■ **What you should do**
Write the listing out once more, with every line exactly as it stands.

■ **Task data**
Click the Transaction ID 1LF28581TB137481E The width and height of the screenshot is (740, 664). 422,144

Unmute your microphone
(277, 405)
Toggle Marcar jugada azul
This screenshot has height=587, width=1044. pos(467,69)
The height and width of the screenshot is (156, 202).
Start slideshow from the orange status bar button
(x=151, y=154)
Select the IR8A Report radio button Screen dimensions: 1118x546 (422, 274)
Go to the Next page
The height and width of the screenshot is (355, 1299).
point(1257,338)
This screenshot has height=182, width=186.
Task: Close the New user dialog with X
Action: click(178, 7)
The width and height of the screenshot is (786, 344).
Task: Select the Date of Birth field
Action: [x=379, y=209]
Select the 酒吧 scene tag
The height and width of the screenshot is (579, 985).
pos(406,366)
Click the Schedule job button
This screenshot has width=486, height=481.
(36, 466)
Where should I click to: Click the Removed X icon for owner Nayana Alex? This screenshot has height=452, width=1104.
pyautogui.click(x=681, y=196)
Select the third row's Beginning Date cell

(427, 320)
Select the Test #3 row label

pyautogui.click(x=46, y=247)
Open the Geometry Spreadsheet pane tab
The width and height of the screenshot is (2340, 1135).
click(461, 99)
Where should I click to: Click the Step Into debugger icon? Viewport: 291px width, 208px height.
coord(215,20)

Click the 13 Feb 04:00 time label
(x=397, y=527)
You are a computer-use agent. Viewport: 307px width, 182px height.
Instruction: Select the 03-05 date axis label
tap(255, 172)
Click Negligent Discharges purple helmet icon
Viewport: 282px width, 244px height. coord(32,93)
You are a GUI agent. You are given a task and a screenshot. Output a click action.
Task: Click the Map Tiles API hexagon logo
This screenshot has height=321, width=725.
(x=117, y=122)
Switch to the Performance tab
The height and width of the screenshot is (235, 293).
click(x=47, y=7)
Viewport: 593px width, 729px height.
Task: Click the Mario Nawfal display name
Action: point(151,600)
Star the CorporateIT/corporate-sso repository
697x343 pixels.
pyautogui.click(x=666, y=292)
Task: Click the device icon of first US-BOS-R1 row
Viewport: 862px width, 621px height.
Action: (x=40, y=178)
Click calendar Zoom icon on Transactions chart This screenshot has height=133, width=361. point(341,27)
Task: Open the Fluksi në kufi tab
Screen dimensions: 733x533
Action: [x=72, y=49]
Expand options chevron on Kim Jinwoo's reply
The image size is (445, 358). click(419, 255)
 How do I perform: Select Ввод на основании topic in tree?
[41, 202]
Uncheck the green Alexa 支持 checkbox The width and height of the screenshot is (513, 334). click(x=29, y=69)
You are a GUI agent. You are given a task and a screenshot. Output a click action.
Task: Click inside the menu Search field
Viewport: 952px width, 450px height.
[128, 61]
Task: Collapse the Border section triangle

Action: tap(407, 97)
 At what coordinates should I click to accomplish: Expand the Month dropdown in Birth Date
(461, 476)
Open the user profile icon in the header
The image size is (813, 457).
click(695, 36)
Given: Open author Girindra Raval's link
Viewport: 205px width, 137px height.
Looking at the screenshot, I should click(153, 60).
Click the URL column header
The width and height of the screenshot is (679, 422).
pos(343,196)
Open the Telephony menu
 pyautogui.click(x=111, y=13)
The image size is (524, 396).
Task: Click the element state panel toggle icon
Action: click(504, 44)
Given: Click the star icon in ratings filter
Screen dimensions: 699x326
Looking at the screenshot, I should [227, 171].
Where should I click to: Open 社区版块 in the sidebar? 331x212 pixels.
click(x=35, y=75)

■ **Reply to the exercise**
Click the Transaction ID 1LF28581TB137481E The width and height of the screenshot is (740, 664). 422,144

Unmute your microphone
(277, 405)
Toggle Marcar jugada azul
This screenshot has height=587, width=1044. pos(467,69)
The height and width of the screenshot is (156, 202).
Start slideshow from the orange status bar button
(x=151, y=154)
Select the IR8A Report radio button Screen dimensions: 1118x546 (422, 274)
Go to the Next page
The height and width of the screenshot is (355, 1299).
point(1257,338)
This screenshot has height=182, width=186.
Task: Close the New user dialog with X
Action: click(178, 7)
The width and height of the screenshot is (786, 344).
Task: Select the Date of Birth field
Action: [x=379, y=209]
Select the 酒吧 scene tag
The height and width of the screenshot is (579, 985).
pos(406,366)
Click the Schedule job button
This screenshot has width=486, height=481.
(36, 466)
Where should I click to: Click the Removed X icon for owner Nayana Alex? This screenshot has height=452, width=1104.
pyautogui.click(x=681, y=196)
Select the third row's Beginning Date cell

(427, 320)
Select the Test #3 row label

pyautogui.click(x=46, y=247)
Open the Geometry Spreadsheet pane tab
The width and height of the screenshot is (2340, 1135).
click(461, 99)
Where should I click to: Click the Step Into debugger icon? Viewport: 291px width, 208px height.
coord(215,20)

Click the 13 Feb 04:00 time label
(x=397, y=527)
You are a computer-use agent. Viewport: 307px width, 182px height.
Instruction: Select the 03-05 date axis label
tap(255, 172)
Click Negligent Discharges purple helmet icon
Viewport: 282px width, 244px height. coord(32,93)
You are a GUI agent. You are given a task and a screenshot. Output a click action.
Task: Click the Map Tiles API hexagon logo
This screenshot has height=321, width=725.
(x=117, y=122)
Switch to the Performance tab
The height and width of the screenshot is (235, 293).
click(x=47, y=7)
Viewport: 593px width, 729px height.
Task: Click the Mario Nawfal display name
Action: point(151,600)
Star the CorporateIT/corporate-sso repository
697x343 pixels.
pyautogui.click(x=666, y=292)
Task: Click the device icon of first US-BOS-R1 row
Viewport: 862px width, 621px height.
Action: (x=40, y=178)
Click calendar Zoom icon on Transactions chart This screenshot has height=133, width=361. point(341,27)
Task: Open the Fluksi në kufi tab
Screen dimensions: 733x533
Action: [x=72, y=49]
Expand options chevron on Kim Jinwoo's reply
The image size is (445, 358). click(419, 255)
 How do I perform: Select Ввод на основании topic in tree?
[41, 202]
Uncheck the green Alexa 支持 checkbox The width and height of the screenshot is (513, 334). click(x=29, y=69)
You are a GUI agent. You are given a task and a screenshot. Output a click action.
Task: Click inside the menu Search field
Viewport: 952px width, 450px height.
[128, 61]
Task: Collapse the Border section triangle

Action: tap(407, 97)
 At what coordinates should I click to accomplish: Expand the Month dropdown in Birth Date
(461, 476)
Open the user profile icon in the header
The image size is (813, 457).
click(695, 36)
Given: Open author Girindra Raval's link
Viewport: 205px width, 137px height.
Looking at the screenshot, I should click(153, 60).
Click the URL column header
The width and height of the screenshot is (679, 422).
pos(343,196)
Open the Telephony menu
 pyautogui.click(x=111, y=13)
The image size is (524, 396).
Task: Click the element state panel toggle icon
Action: click(504, 44)
Given: Click the star icon in ratings filter
Screen dimensions: 699x326
Looking at the screenshot, I should [227, 171].
Where should I click to: Open 社区版块 in the sidebar? 331x212 pixels.
click(x=35, y=75)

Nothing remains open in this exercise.